Crest is a wall relief, depicting a flayed chest and the bones below. Flowers too, and tentacles, and teeth. It is “anxiety-fueled,” Manson readily admits, the mixing of plant, animal and human, the improvisation and quick execution of ideas. We may consider this work in the context of Bernard Palissy, the 16th-century French ceramicist whose so-called rusticware writhing with crawling bugs or swimming snakes brought intense, entire wildlife indoors, a snapshot of coexistence and chaos on a fancy bowl. Crest is a cornucopia of unbridled forms, fixed together, revealing abundantly more.
Lungs, a work of extraordinary delicacy, was made by dipping hydrangeas in deflocculated clay, whose rearranged molecules make it both smooth-flowing and tacky. Whatever sticks, sticks — the clay clings to the fine network of branches. She might dip again. Manson fires the coated plant, and when it comes out of the kiln its ash is inside the work. She casts both a ghost and a vessel. “Nature is straightforward,” Manson explains. “Part of its mechanism is to die.” Standing in for a pair of lungs in this work, the flowers call to our mechanisms, the fragility of our own systems and our own fragility and fear in dealing with them. They call to our beauty too.
The title of this exhibition, Dry Agonies of a Baffled Lust, comes from the great searcher Thomas Mann’s Disillusionment, an 1896 short story in which a man describes his journey to feel emotion as deeply as it can be felt. This journey toward transcendence, the journey of his lifetime, ends in a grim discovery.
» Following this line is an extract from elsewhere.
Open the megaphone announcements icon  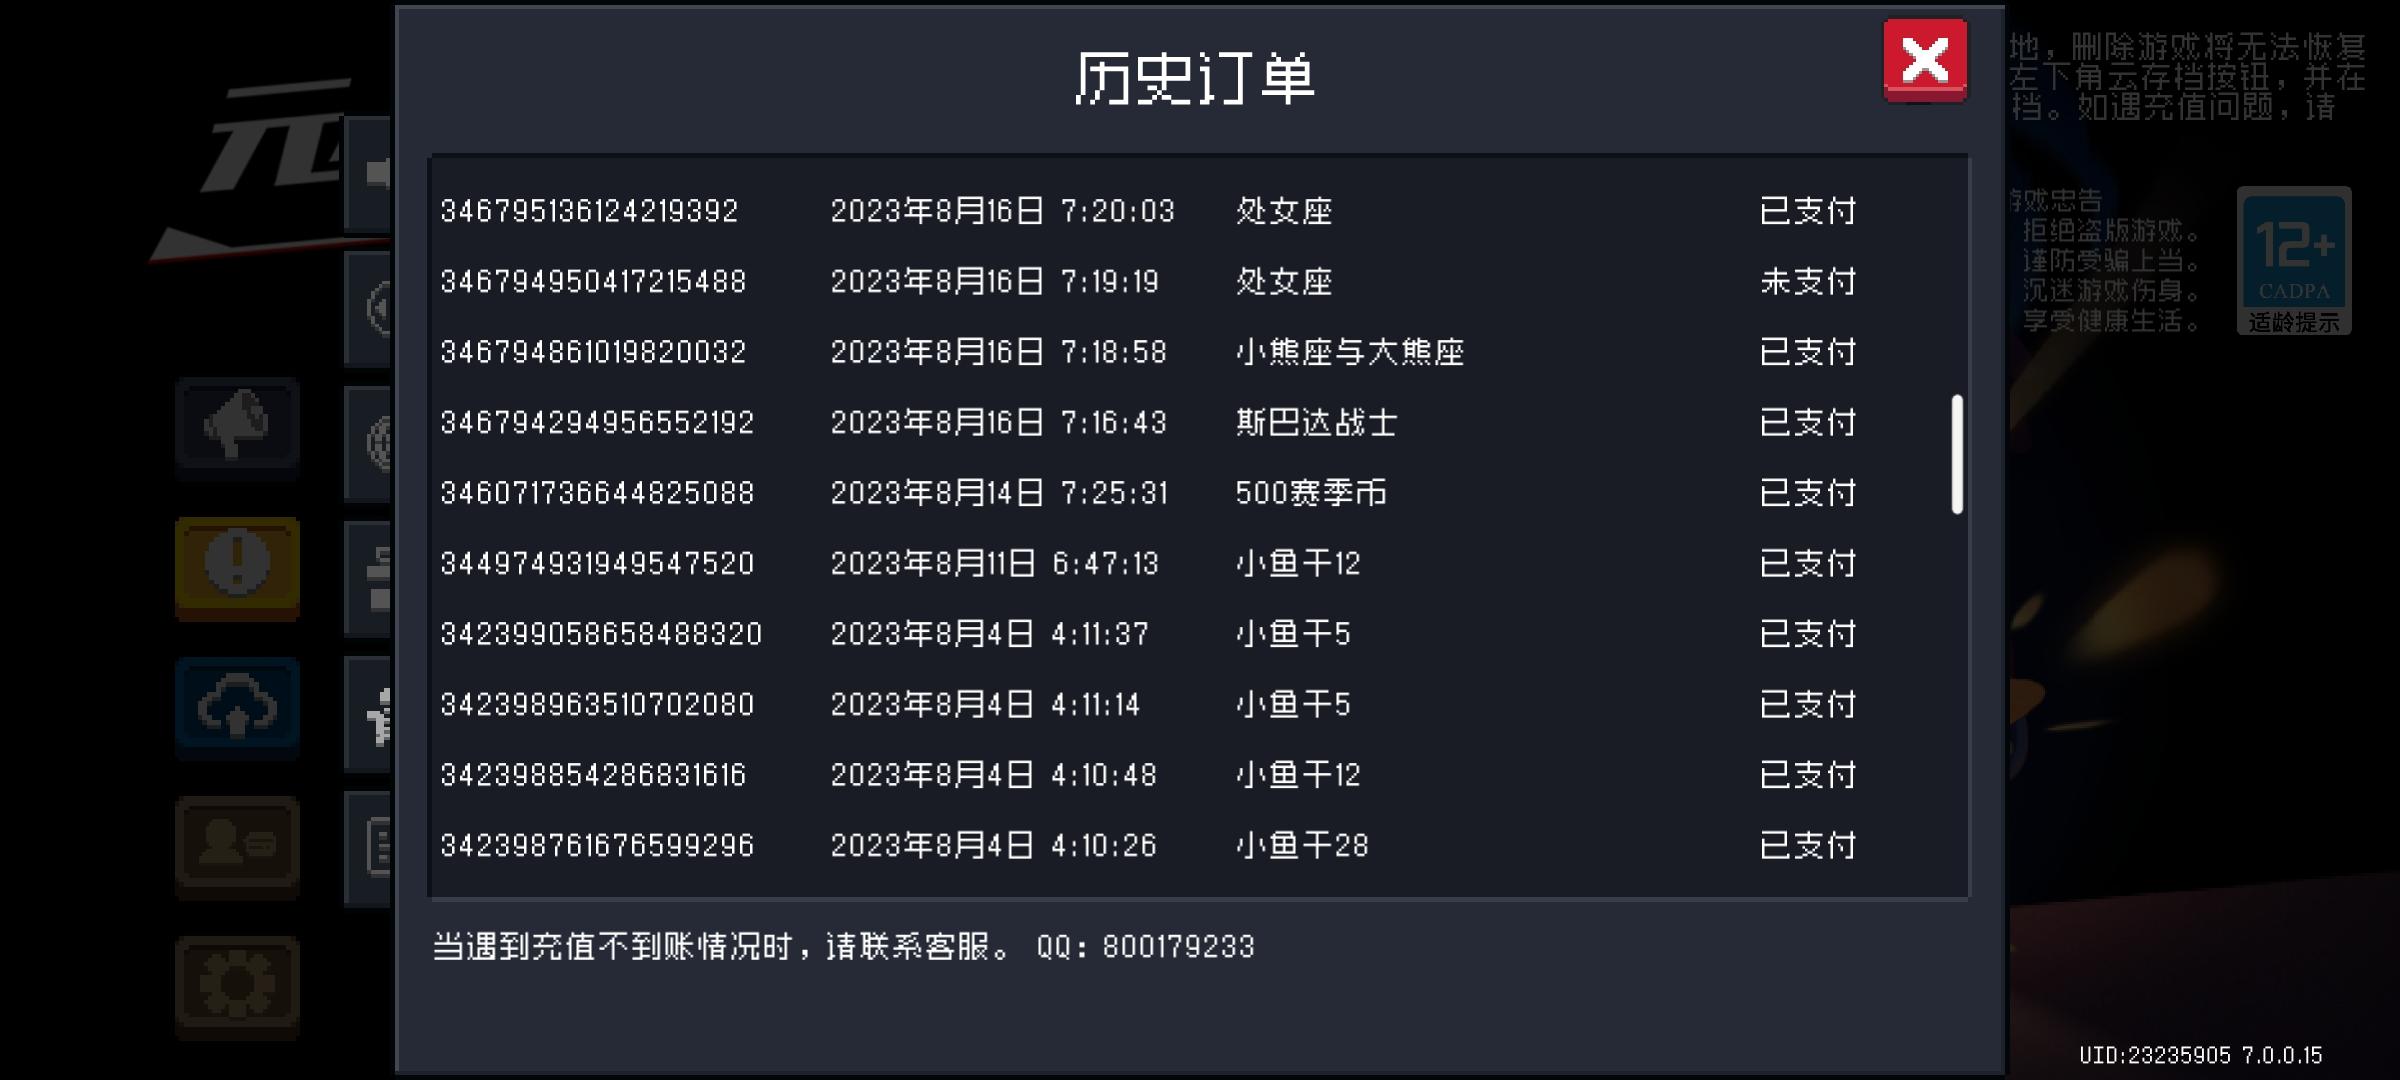[x=237, y=427]

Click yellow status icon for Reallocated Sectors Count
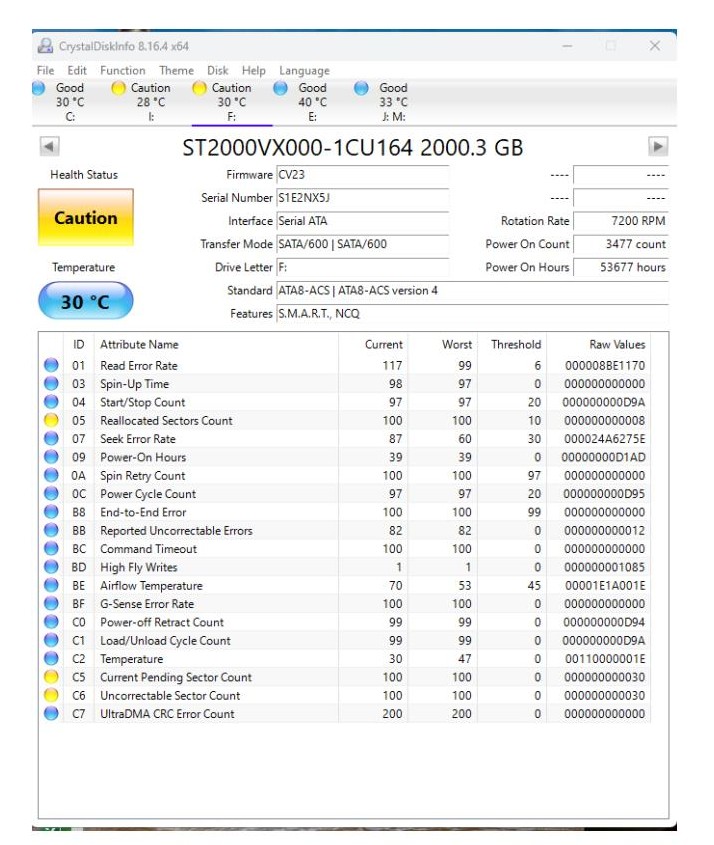click(x=51, y=421)
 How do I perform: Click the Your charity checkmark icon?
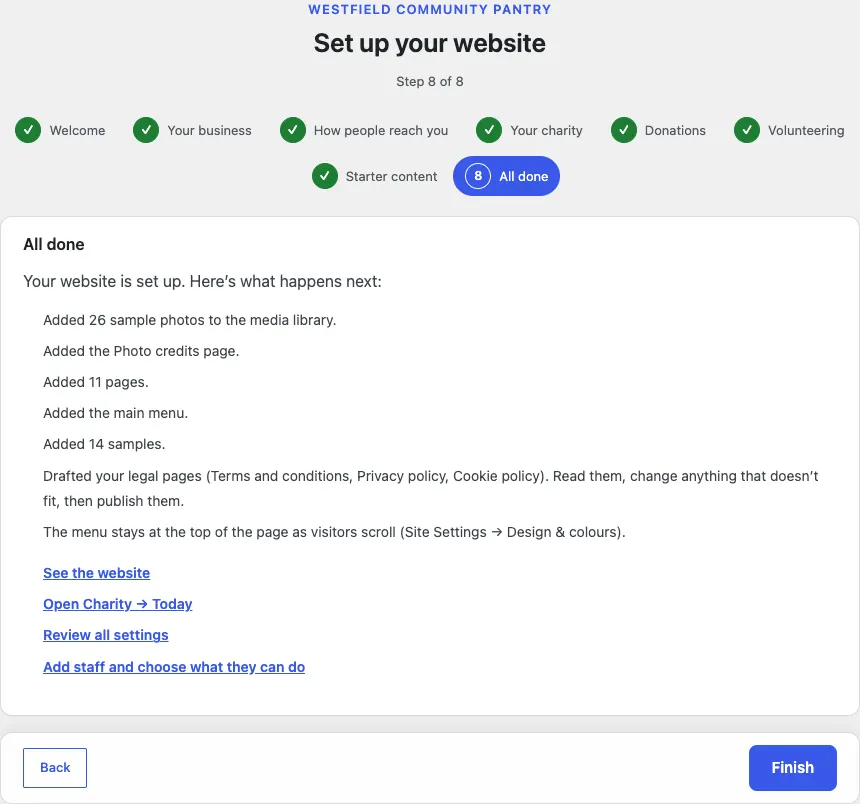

He falls in love, he feels love, and has his heart broken; he feels total joy, and then total despair, and then, he recovers. He moves on. The true horror of heartbreak, it turns out, is the realization that it is both temporary and mundane. “Is that all there is?” he asks himself on his deathbed.
Manson’s sculptures of observed nature address life and death. They cannot avoid it, operating as they do in the allegorical, ancient tradition of the still life, which is the portraiture of nature — bursting and rotting and dripping and expiring and gleaming, the highs and lows, the readily available fireworks of a life cycle. But they also push for a world of interpretation past the romantic extremes of this tradition. Manson’s works look for ways to tell of the shading in between the powerful, magnetic narratives of love and loss that drive our emotions. Picking up from Mann’s disappointed narrator, Manson searches for the perfect validation of feeling, but this time she’s not looking for a monolithic answer. She’s looking at the details, the stuff in between. Big feelings fade, and the grass keeps growing. All there is after love and loss is a lifetime of daily reality, changing with each sunrise. That may actually be all there is, and there’s a lot there.